Je me rends compte aujourd'hui que ce qui m’aurait touchée au début de mon voyage aurait été qu'on accepte à quel point il est cruel de faire le deuil invisible de quelque chose qu'on n'a pas eu la chance de connaître. Qu'on pleure avec moi, qu'on me dise tout simplement : «  Je suis vraiment désolé(e) de ce qui vous arrive et je suis à vos côtés dans cette épreuve », plutôt que des phrases donnant des espoirs vains sur une grossesse qui n’arrivera peut-être jamais. Qu'on accepte d'en parler sans gêne et sans éluder le sujet. J'écris cela non pour formuler un reproche mais parce que c'est quelque chose dont j'ai pris conscience très tard : au début, j'étais dans le flou le plus total et je ne savais pas ce dont j'avais besoin. Sans doute, aussi, ce besoin varie-t-il selon les individus.

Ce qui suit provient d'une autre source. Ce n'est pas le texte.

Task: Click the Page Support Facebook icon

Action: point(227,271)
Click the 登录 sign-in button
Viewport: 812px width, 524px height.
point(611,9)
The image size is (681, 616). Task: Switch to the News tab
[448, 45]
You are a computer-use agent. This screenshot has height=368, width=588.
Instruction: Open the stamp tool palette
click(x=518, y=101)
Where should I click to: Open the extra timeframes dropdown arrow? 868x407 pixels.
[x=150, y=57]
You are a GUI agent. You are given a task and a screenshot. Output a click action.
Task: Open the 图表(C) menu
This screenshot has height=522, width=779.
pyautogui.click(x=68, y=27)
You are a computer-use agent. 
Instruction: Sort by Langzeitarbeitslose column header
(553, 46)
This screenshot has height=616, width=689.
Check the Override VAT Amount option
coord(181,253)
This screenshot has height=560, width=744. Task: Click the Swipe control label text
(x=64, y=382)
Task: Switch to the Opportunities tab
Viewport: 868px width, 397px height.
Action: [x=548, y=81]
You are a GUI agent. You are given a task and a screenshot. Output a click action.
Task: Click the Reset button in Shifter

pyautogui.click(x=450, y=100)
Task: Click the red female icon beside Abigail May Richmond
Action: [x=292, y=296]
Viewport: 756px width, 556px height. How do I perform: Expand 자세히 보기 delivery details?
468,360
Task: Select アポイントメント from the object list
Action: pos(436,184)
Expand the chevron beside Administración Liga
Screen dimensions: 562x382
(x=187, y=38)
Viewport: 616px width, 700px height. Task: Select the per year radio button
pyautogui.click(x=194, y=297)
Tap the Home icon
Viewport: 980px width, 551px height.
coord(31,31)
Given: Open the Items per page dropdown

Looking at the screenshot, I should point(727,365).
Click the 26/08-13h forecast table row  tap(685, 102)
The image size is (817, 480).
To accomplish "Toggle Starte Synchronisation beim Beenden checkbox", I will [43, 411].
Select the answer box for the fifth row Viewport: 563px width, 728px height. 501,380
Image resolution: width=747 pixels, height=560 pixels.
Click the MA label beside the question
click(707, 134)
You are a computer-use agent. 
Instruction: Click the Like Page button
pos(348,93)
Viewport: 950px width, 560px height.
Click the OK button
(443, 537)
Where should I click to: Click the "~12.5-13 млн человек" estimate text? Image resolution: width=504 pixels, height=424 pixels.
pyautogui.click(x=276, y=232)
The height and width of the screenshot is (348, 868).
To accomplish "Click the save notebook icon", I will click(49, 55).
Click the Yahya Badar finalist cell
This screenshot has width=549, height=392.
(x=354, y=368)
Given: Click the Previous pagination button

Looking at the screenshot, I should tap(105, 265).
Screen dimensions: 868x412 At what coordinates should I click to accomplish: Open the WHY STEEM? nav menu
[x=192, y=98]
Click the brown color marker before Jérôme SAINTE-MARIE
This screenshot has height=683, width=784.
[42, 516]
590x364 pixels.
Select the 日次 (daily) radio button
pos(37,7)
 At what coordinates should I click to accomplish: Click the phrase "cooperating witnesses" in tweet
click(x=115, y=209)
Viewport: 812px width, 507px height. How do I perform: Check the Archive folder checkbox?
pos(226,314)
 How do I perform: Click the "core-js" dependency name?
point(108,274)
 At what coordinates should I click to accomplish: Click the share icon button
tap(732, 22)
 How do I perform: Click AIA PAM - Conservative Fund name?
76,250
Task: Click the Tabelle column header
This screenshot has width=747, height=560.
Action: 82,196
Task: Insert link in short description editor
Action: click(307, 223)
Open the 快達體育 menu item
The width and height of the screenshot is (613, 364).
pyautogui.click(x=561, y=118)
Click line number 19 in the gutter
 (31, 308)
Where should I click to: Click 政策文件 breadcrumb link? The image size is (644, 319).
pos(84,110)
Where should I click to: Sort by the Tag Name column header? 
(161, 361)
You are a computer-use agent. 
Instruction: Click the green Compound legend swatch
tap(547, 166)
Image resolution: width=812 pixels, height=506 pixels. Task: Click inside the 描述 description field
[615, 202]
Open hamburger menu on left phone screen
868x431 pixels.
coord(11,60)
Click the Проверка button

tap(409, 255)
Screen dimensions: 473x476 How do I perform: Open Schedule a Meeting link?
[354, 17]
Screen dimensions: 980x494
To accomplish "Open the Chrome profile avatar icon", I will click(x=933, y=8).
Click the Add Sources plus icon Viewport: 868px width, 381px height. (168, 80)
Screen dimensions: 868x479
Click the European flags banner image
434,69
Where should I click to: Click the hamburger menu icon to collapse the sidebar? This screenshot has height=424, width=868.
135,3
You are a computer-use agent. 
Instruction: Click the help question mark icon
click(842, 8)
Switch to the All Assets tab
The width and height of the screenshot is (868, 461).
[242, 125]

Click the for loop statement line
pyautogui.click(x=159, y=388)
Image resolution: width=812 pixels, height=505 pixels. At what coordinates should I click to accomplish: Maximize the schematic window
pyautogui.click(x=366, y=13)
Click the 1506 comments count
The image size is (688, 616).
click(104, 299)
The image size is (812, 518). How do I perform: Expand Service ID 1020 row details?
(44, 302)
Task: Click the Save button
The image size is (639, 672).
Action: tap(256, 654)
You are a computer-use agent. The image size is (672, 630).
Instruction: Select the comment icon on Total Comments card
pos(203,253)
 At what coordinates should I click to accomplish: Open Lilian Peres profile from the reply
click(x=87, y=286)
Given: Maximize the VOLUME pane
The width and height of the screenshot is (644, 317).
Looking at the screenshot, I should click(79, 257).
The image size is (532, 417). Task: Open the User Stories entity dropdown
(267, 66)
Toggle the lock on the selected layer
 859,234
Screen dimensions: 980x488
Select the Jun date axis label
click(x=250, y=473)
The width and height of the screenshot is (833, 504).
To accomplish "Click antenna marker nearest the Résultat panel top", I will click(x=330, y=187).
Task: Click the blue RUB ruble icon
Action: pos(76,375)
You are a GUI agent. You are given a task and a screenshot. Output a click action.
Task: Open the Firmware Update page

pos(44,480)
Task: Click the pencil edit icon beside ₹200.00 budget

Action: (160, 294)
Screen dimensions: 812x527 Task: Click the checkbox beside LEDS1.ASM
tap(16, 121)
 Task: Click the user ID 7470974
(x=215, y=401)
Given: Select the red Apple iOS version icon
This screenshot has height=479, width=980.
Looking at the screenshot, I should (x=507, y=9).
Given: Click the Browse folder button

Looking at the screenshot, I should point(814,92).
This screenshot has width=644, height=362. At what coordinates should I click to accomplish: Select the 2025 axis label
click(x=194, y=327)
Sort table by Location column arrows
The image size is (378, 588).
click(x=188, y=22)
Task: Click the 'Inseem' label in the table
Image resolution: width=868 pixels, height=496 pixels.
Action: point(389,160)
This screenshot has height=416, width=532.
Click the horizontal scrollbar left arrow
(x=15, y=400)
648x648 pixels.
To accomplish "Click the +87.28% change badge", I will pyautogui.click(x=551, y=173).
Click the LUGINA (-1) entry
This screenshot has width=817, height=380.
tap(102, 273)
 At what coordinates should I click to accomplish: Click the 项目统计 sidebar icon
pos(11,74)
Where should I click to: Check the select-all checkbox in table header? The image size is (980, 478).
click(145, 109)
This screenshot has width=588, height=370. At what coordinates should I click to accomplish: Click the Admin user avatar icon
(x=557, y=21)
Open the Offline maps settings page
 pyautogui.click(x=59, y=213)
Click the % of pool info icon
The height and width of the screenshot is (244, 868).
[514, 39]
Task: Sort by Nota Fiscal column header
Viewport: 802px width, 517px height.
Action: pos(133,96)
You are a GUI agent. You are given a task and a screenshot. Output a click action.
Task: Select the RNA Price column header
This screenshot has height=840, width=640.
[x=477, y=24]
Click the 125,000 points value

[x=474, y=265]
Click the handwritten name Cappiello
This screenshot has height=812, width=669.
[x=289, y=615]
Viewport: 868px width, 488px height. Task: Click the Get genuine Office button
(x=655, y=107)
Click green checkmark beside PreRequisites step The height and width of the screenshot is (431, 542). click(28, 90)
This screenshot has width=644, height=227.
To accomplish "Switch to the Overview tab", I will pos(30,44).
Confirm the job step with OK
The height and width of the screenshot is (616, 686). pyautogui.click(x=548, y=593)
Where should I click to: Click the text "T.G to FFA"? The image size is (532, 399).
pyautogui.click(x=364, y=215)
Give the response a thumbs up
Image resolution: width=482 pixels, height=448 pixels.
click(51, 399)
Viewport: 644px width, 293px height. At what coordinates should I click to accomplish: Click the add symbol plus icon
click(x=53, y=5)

Je vois mon blog comme un lieu de réflexion et d’échange, mais aussi comme un journal de bord du deuil de maternité. Je suis confiante dans l'avenir et persuadée que mes positions évolueront, au fur et à mesure que le temps pansera mes plaies. Et j'espère que tout en remplissant son but premier (m'adresser à des personnes qui traversent la même crise que moi), il contribuera aussi à nourrir les relations avec ceux qui me sont chers.